Section 82 have been enacted to protect an unaware person and to give notice to him that he is wanted in the crime to enable him to surrender to custody.[ Devendra Singh Negi v. State of U.P. 1994 Cri. L.J. 1783.]
Every person who is not immediately available cannot be characterized as an absconder. The Court has to record its satisfaction that the accused has absconded or is concealing in order to avoid execution of the warrant.[ Devender Singh v. State of U.P., 1993 (2) Crimes 728.]
Section 82, Cr.P.C. requires that the date of appearance of the accused should not be less than 30 days from the date of the publication.[ Sunil Kumar v. State 2002 Cri. L.J. 1284.]
3 PARTS OF SECTION 82 AS PER Mahendra Kumar Ruiya v State of Jharkhand
1)It is well settled that issuance of warrant is condition precedent for issuance of process of proclamation
2)how proclamation has to be given effect to or published to make the accused acquaint that his appearance is required in connection with particular case before a particular Court
3)Sec.82(4) gives more discretion to make inquiry against an accused who has committed offence. After recording reasons the Court can declare an accused of such offence as proclaimed offender.
Write brief note on Proclaimed offender.
The expression “proclaimed offender” includes any person proclaimed as an offender by any Court or authority in any territory in India to which this Code does not extend, in respect of any act which if committed in the territories to which this Code extends, would be an offence punishable under any of the following sections of the Indian Penal Code (45 of 1860), namely 302, 304, 382, 392 to 399 (both inclusive), 402, 435, 436, 449, 450 and 457 to 460 (both inclusive).
Refer section 40(2)(ii) of CRPC.
S.82(2) The proclamation shall be published : (i) by publicly reading in some conspicuous place of the town or village in which such person ordinarily resides; (ii) by affixing it to some conspicuous part of the house or homestead in which such person ordinarily resides or to some conspicuous place of such town or village; and (iii) by affixing a copy thereof to some conspicuous part of the Court-house.
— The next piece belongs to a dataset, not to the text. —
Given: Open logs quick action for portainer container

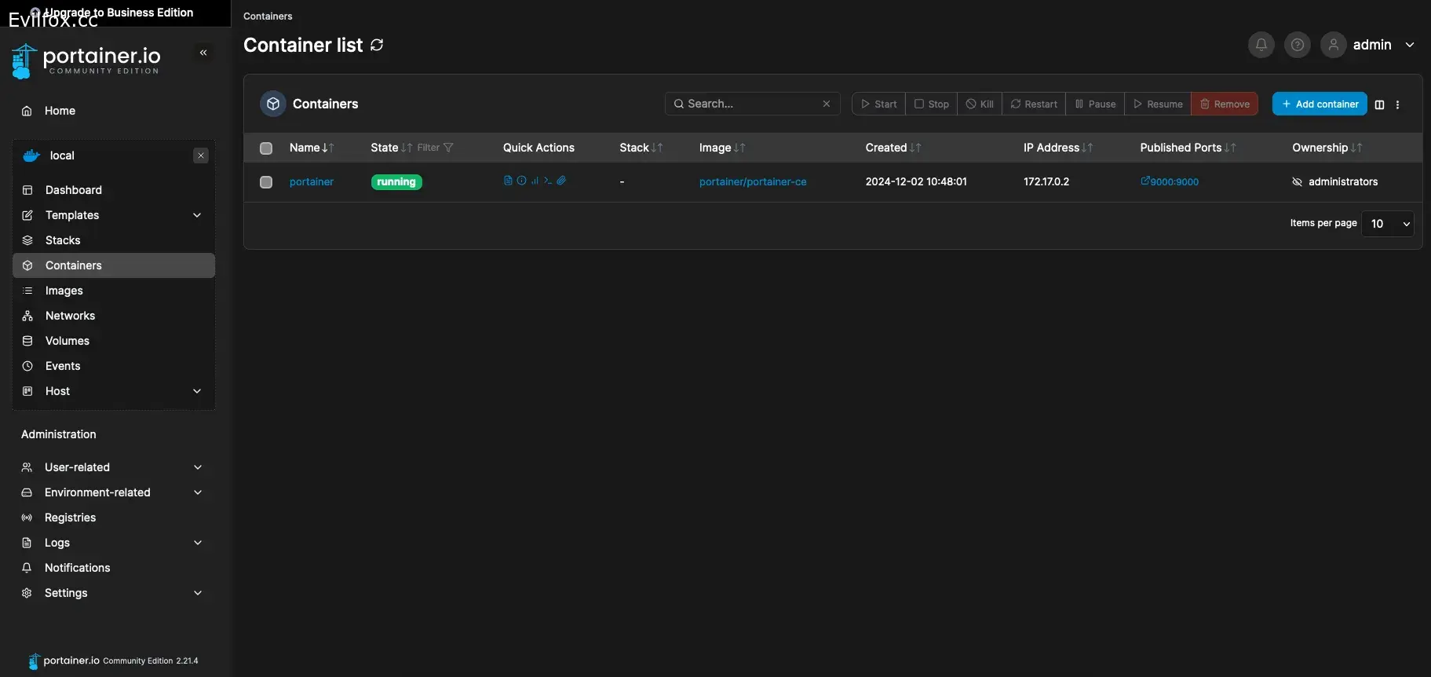Looking at the screenshot, I should (x=508, y=181).
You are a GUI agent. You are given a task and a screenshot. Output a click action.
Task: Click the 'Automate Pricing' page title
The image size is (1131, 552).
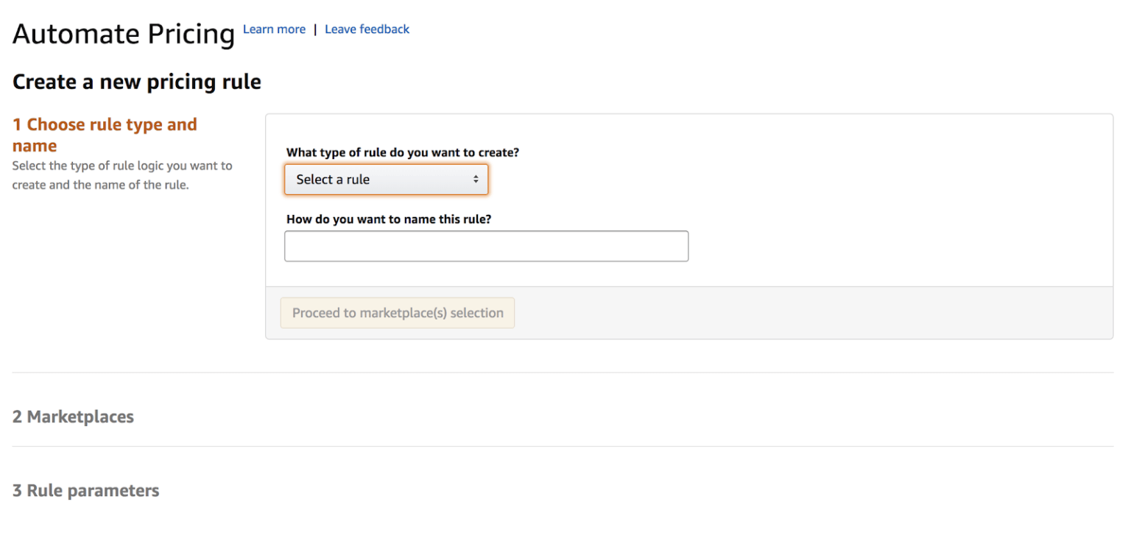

The Court may also, if it thinks fit, direct a copy of the proclamation to be published in a daily newspaper circulating in a place in which such person ordinarily resides.
S.82(3) A statement in writing by the Court issuing the proclamation to the effect that the proclamation was duly published on a specified day, in the manner specified in clause (i) of sub-section (2), shall be conclusive evidence for the compliance of this section and publication of proclamation on such day.
S.82(4) Where a proclamation published under sub-section (1) is in respect of a person accused of an offence punishable under Sections 302, 304, 364, 367, 382, 392, 393, 394, 395, 396, 397, 398, 399, 400, 402, 43, 449, 459 or 460 of the Indian Penal Code (45 of 1860), and such person fails to appear at the specified place and time required by the proclamation, the Court may, after making such inquiry as it thinks fit, pronounce him a proclaimed offender and make a declaration to that effect.
S.82(5) The provisions of sub-sections (2) and (3) shall apply to a declaration made by the Court under sub-section (4) as they apply to the proclamation published under sub-section (1).